The data:

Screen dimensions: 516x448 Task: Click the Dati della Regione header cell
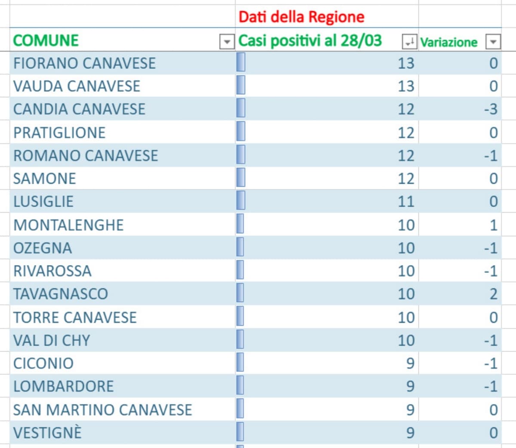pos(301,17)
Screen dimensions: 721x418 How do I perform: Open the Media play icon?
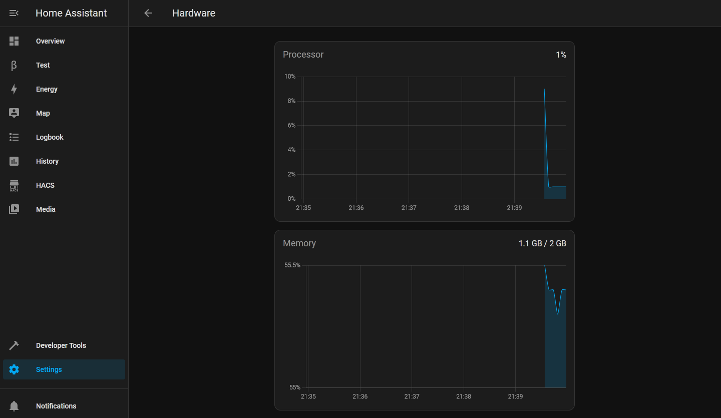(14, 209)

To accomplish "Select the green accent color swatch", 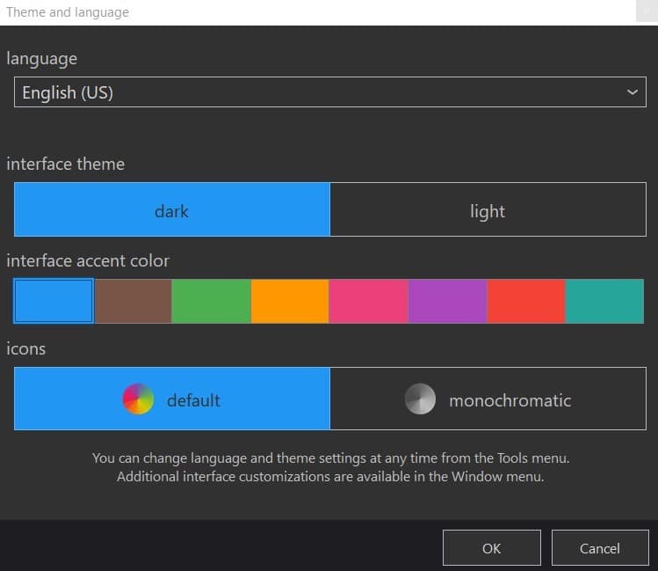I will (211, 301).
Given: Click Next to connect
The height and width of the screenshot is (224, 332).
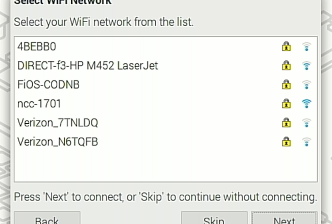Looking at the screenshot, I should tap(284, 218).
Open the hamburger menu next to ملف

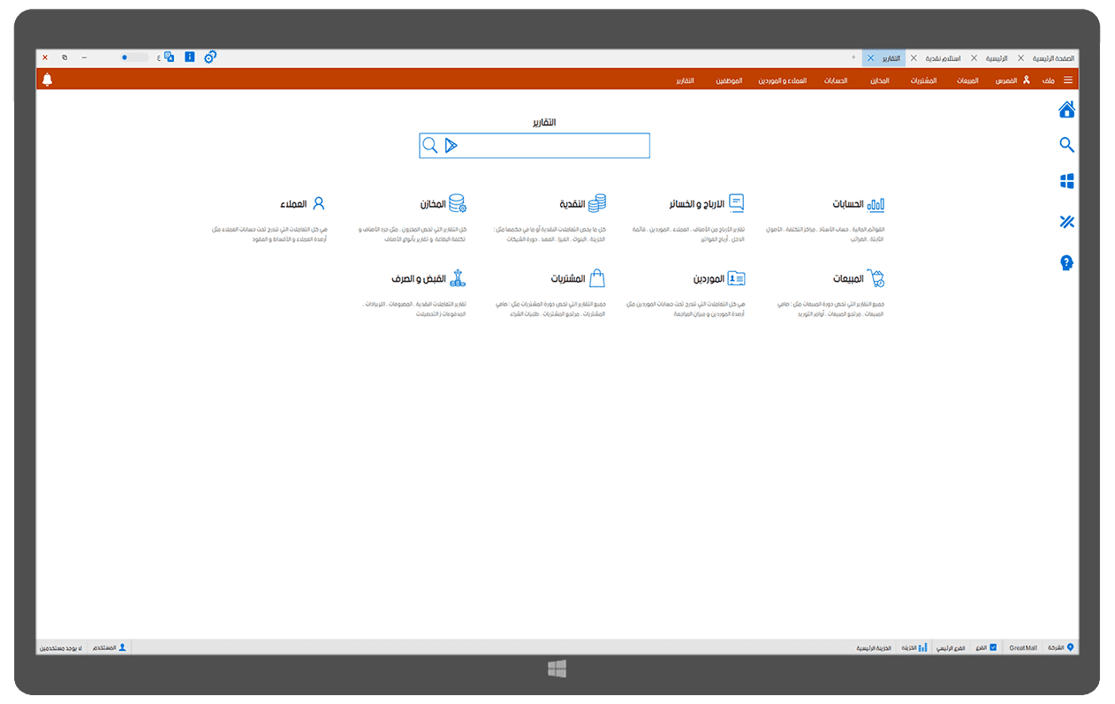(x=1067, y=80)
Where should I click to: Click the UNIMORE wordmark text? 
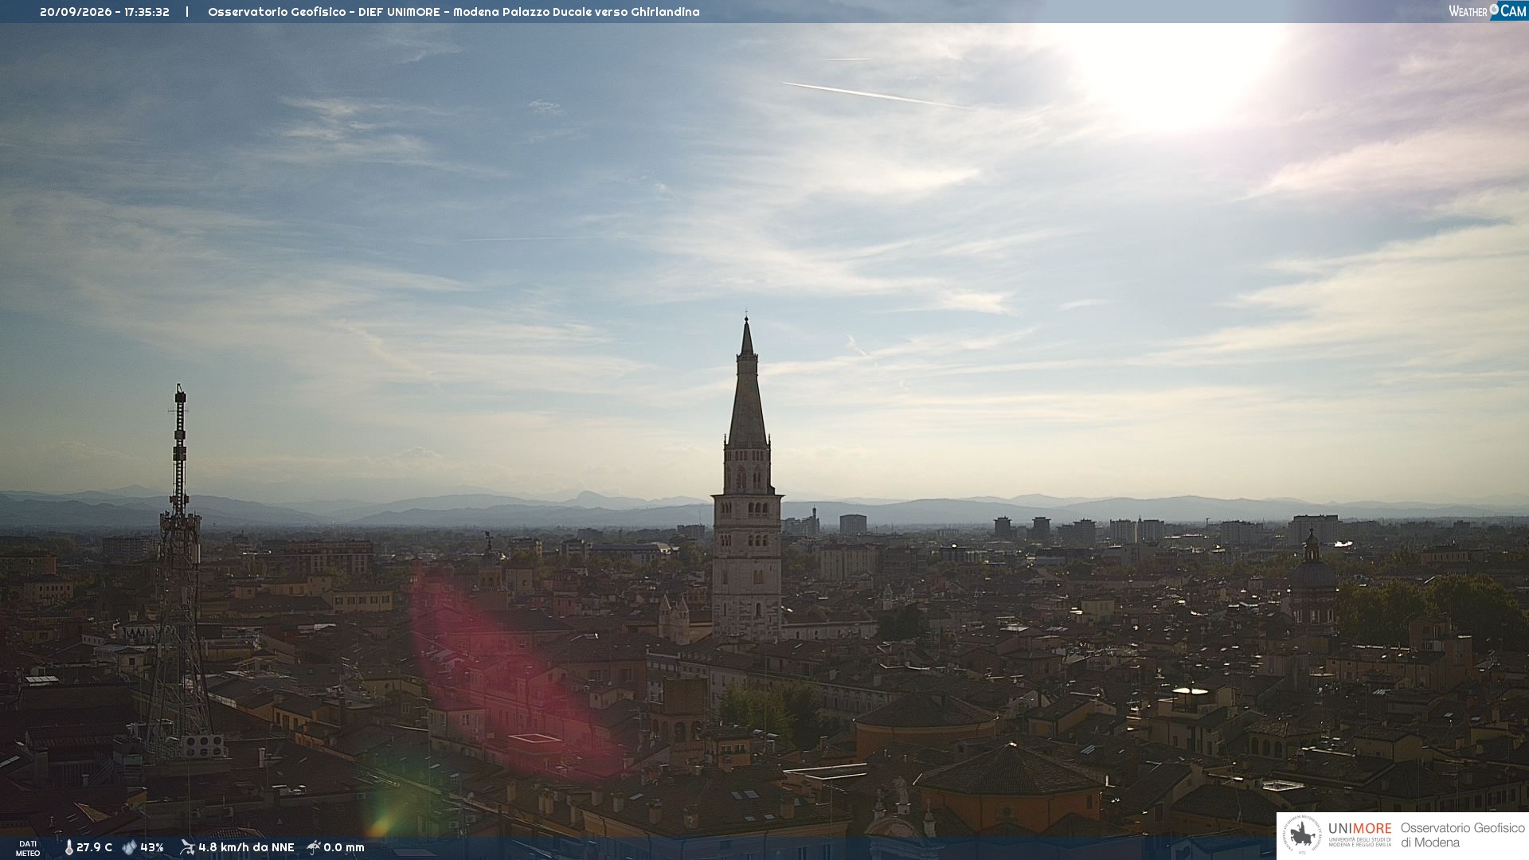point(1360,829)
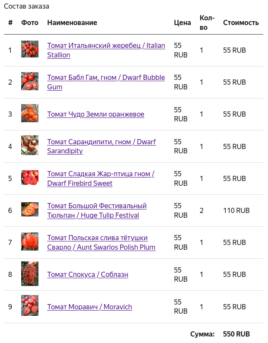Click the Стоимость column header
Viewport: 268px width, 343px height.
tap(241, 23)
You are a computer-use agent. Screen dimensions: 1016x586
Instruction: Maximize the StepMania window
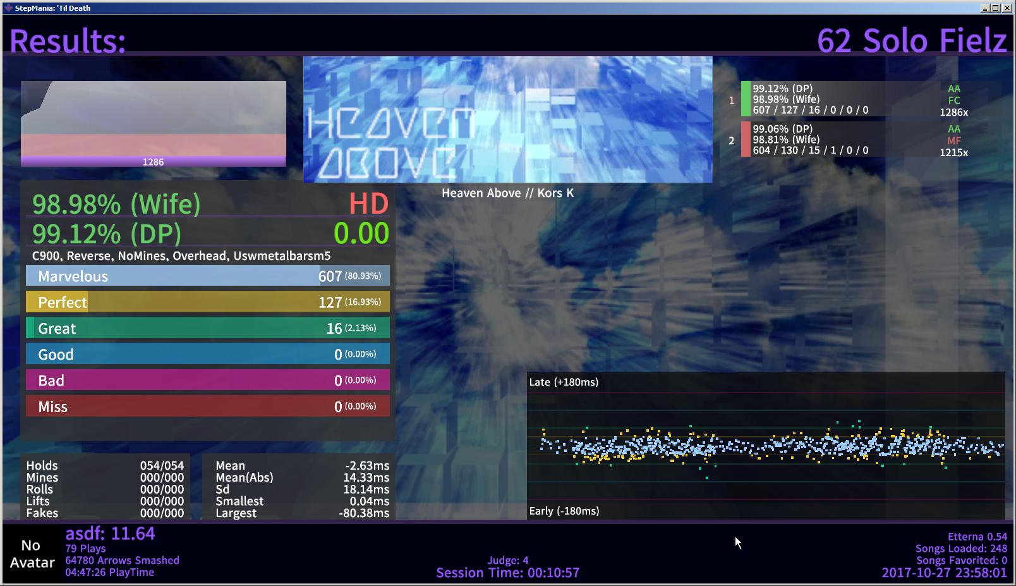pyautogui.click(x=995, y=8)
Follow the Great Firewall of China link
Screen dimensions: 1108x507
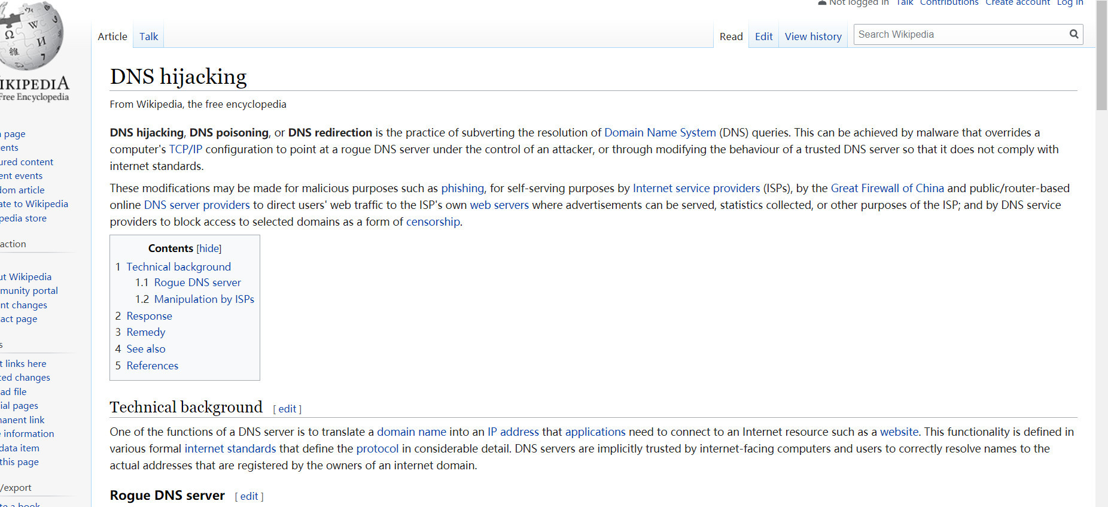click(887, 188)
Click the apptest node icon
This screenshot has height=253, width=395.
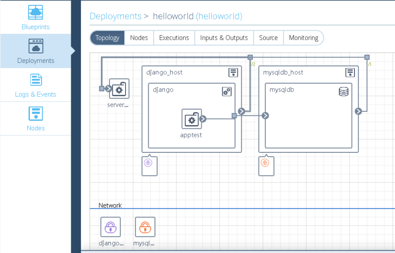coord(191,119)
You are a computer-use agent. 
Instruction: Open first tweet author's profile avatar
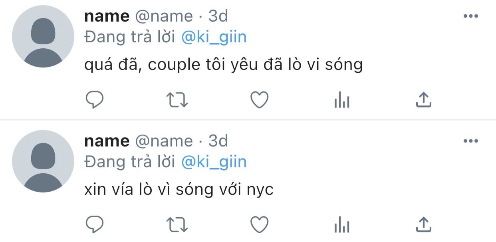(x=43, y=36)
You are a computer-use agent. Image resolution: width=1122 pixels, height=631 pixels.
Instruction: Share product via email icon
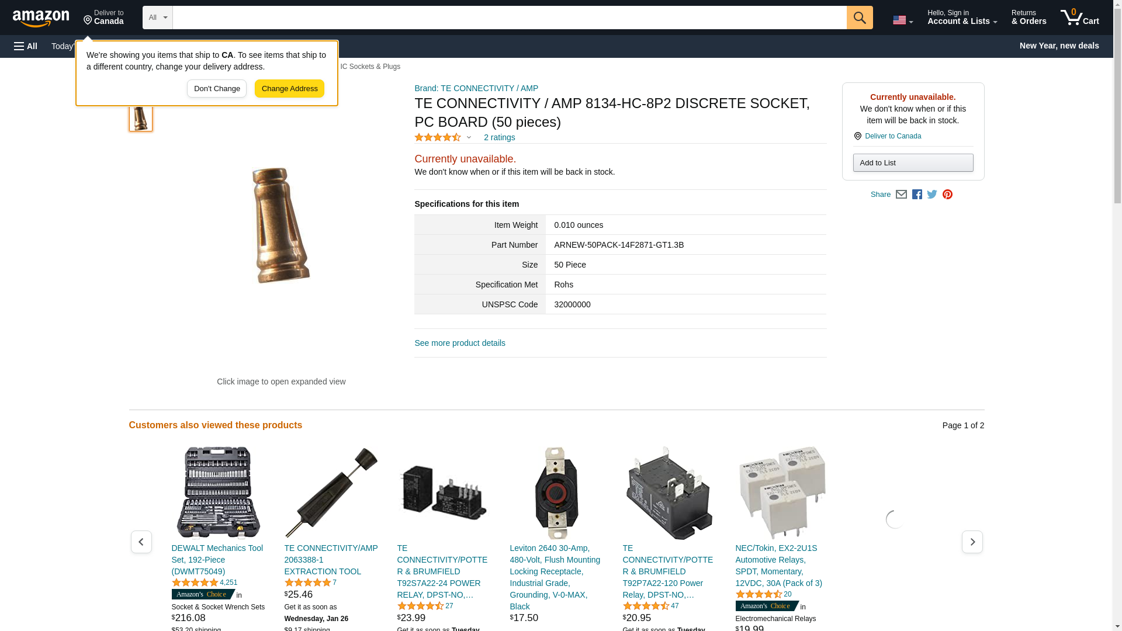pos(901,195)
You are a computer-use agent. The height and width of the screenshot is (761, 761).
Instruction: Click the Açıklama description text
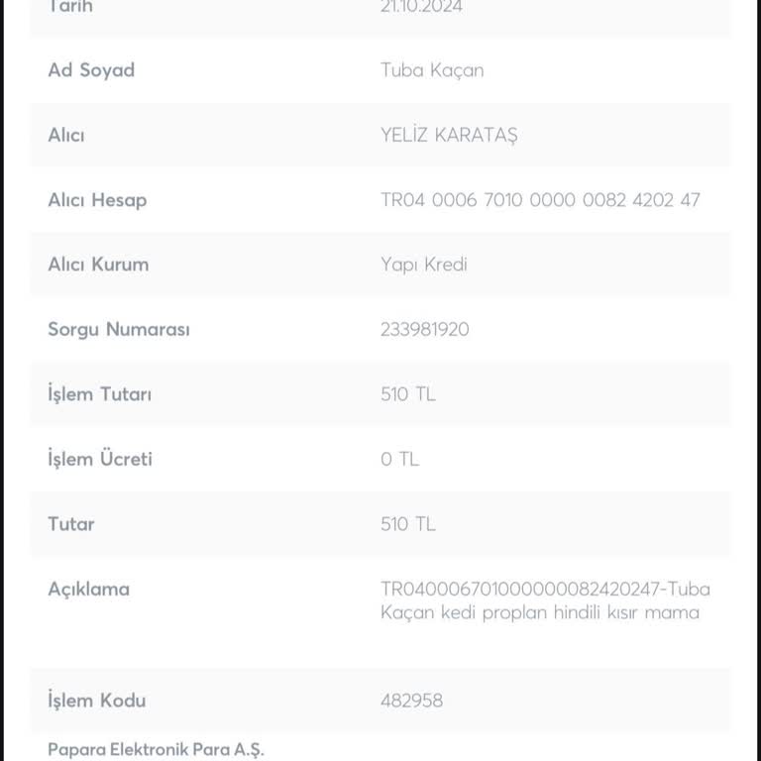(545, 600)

Task to complete: Transcribe only the lines from the one holding "Instruction: Share product via email icon" through the last line of the listing above, inclusive, and do not include the pictures.

Worked solution:
Instruction: Share product via email icon
pos(901,195)
You are a computer-use agent. The height and width of the screenshot is (761, 761).
Instruction: Click the Açıklama description text
(545, 600)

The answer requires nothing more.